Son éstos algunos de los nombres que perfumaron un destino compartido, conquistando creativamente un espacio, que como género les era negado. Y es que en nuestra América morena, la rebeldía tempranamente vistió faldas: con Micaela Bastidas, animando la rebelión comunera de Nueva Granada en 1781, y treinta años después con Juana Azurduy –“flor del Alto Perú”–, la gloriosa coronela de la guerra gaucha en los albores de la independencia continental; aportando al proceso libertario tan como hicieran Manuelita Sáenz, la compañera de Bolívar, o nuestra Javiera Carrera: integrantes de esta luminosa e interminable marcha que se prolonga hasta nuestros días en la figura de Rigoberta Menchú, la maya quiché guatemalteca, sobreviviente de una familia de dirigentes campesinos asesinados y que, a los veinte años de edad aprendió el idioma del opresor para denunciar el genocidio de los desheredados, hasta ser galardonada con el Nobel de la Paz en 1992, y con el premio Princesa de Asturias de Cooperación Internacional en 1998. Larga resulta entonces, esta ininterrumpida y compartida resistencia contra los abusos, representada en nuestro país en las personas de Ana González, Sola Sierra, Carmen Gloria Quintana durante la dictadura, o recientemente por nuestra Fabiola Campillay, víctima de la represión del sistema empleando al lumpen uniformado; mujeres aguerridas y generosas; todas protagonizando la larga marcha de la humanidad hacia un anhelado derecho a la felicidad.

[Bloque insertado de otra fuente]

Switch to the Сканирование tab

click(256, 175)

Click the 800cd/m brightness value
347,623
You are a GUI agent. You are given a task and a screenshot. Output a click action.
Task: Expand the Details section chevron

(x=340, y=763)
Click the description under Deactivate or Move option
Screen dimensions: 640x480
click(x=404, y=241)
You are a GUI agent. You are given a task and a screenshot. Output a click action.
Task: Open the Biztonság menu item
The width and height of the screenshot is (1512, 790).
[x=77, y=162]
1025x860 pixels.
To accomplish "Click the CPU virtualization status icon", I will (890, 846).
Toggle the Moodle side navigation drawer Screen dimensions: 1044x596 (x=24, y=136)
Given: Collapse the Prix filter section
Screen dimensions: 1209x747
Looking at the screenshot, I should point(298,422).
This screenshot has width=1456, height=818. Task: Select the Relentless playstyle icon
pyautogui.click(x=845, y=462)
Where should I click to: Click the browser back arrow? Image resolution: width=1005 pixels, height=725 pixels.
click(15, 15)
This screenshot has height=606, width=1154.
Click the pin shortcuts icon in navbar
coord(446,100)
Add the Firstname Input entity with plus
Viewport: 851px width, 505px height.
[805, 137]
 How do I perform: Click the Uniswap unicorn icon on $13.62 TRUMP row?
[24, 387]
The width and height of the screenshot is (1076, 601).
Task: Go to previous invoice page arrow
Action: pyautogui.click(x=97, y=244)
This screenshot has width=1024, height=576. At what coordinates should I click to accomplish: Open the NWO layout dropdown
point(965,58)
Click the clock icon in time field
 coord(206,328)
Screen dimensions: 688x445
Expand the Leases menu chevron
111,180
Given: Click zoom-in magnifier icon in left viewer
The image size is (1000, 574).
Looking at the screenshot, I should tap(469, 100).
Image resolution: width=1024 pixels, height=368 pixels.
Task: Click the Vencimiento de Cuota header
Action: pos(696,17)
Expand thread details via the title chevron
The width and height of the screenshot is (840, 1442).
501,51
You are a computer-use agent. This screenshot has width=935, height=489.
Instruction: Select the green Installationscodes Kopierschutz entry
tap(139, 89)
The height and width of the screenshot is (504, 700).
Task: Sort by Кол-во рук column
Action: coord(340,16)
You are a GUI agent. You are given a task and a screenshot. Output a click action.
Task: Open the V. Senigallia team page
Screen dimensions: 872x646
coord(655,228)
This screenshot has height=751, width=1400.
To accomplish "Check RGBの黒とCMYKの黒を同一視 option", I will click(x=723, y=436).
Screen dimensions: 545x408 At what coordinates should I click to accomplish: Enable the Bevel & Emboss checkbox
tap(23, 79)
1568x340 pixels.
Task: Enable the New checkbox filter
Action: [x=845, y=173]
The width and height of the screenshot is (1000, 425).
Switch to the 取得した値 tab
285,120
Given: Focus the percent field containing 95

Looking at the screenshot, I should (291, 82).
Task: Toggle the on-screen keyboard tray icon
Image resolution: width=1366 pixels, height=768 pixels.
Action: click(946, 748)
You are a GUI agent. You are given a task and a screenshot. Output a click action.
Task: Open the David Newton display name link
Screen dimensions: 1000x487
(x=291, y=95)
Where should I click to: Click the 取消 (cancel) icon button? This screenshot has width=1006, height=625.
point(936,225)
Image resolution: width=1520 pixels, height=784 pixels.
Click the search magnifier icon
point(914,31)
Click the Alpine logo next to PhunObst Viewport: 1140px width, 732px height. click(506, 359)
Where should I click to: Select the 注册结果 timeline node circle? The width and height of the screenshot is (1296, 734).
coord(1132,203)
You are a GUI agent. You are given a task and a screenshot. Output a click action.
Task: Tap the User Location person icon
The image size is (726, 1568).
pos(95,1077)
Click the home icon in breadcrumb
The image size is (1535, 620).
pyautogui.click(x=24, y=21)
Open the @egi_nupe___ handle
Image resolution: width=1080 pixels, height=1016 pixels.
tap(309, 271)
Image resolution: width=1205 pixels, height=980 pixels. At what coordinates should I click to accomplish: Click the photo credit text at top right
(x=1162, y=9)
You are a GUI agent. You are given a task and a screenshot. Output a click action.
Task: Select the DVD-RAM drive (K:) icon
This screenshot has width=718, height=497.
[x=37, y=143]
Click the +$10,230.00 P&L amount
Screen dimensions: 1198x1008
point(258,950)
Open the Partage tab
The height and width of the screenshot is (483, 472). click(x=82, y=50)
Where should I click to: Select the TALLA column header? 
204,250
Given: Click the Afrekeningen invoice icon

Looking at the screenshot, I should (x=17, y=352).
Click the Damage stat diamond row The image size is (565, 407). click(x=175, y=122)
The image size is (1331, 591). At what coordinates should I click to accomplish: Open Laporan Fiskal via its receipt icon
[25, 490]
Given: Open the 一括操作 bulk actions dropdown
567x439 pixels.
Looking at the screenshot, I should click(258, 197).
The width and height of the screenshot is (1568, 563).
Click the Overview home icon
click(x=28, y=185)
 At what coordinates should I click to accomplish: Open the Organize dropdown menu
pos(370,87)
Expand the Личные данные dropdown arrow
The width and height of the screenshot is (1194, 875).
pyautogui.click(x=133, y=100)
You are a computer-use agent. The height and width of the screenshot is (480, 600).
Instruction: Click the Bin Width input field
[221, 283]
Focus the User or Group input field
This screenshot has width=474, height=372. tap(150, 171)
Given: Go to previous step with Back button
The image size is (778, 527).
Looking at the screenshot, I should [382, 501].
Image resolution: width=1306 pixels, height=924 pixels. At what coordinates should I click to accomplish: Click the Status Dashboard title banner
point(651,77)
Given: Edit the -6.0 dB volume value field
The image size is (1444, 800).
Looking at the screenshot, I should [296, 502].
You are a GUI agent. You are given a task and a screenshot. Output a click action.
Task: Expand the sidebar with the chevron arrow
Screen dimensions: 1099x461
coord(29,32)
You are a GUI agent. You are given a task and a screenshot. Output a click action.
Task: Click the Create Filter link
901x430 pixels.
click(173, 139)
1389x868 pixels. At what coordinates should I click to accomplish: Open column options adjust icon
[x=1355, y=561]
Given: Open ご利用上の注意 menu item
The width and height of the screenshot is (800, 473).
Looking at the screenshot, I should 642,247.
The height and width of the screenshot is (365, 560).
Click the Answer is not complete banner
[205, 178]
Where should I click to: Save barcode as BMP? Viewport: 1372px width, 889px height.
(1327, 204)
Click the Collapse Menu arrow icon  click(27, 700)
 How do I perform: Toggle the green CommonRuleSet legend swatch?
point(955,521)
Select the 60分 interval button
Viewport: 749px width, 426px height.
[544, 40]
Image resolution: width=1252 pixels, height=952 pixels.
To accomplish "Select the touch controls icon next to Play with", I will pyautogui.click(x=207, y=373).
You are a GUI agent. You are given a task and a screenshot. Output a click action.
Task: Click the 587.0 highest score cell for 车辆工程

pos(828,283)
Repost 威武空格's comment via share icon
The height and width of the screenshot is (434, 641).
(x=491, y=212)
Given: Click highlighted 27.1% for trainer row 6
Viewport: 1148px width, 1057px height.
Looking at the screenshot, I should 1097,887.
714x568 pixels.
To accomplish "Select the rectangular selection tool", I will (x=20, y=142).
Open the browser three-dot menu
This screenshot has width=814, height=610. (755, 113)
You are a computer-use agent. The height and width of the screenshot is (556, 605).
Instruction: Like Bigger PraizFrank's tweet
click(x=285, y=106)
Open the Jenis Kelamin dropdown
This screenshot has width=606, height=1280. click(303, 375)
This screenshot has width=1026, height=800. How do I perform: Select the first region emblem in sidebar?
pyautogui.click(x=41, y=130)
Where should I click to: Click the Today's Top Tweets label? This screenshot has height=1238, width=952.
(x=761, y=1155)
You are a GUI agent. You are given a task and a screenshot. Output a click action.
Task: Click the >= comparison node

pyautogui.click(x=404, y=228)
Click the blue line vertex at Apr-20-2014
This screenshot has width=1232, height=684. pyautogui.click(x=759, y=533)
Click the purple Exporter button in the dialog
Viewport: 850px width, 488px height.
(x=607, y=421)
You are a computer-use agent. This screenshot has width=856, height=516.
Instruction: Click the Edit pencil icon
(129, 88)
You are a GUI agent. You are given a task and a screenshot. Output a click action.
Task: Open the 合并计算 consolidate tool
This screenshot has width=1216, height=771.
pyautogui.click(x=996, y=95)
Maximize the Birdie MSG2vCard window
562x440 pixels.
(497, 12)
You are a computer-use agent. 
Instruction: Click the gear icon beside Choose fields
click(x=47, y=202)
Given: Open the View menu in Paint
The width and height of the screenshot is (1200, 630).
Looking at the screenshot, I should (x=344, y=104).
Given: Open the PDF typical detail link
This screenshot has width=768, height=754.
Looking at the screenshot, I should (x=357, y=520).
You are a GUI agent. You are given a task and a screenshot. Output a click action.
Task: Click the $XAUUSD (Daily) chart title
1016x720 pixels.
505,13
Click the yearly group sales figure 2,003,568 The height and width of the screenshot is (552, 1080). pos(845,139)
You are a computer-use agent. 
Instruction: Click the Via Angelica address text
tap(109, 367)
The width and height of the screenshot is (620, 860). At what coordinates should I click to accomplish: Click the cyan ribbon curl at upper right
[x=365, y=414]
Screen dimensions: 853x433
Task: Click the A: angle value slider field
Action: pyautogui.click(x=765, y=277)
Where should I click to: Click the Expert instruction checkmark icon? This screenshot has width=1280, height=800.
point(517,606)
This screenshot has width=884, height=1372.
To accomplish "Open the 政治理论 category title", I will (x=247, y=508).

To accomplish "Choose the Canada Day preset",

Fue Rosa Luxemburgo, la más brillante intelectual del mundo revolucionario internacional de comienzos del siglo XX, la “rosa roja, sangre obrera rendida en holocausto al triunfo de los parias”, víctima del militarismo oligárquico y de la traición socialdemócrata, que ofreciendo su vida al servicio de la liberación de los trabajadores, nos enseñó además, que la venganza es un placer mezquino que dura poco, al revés de la generosidad, que es un sentimiento que puede darnos una satisfacción eterna, parecida a la felicidad.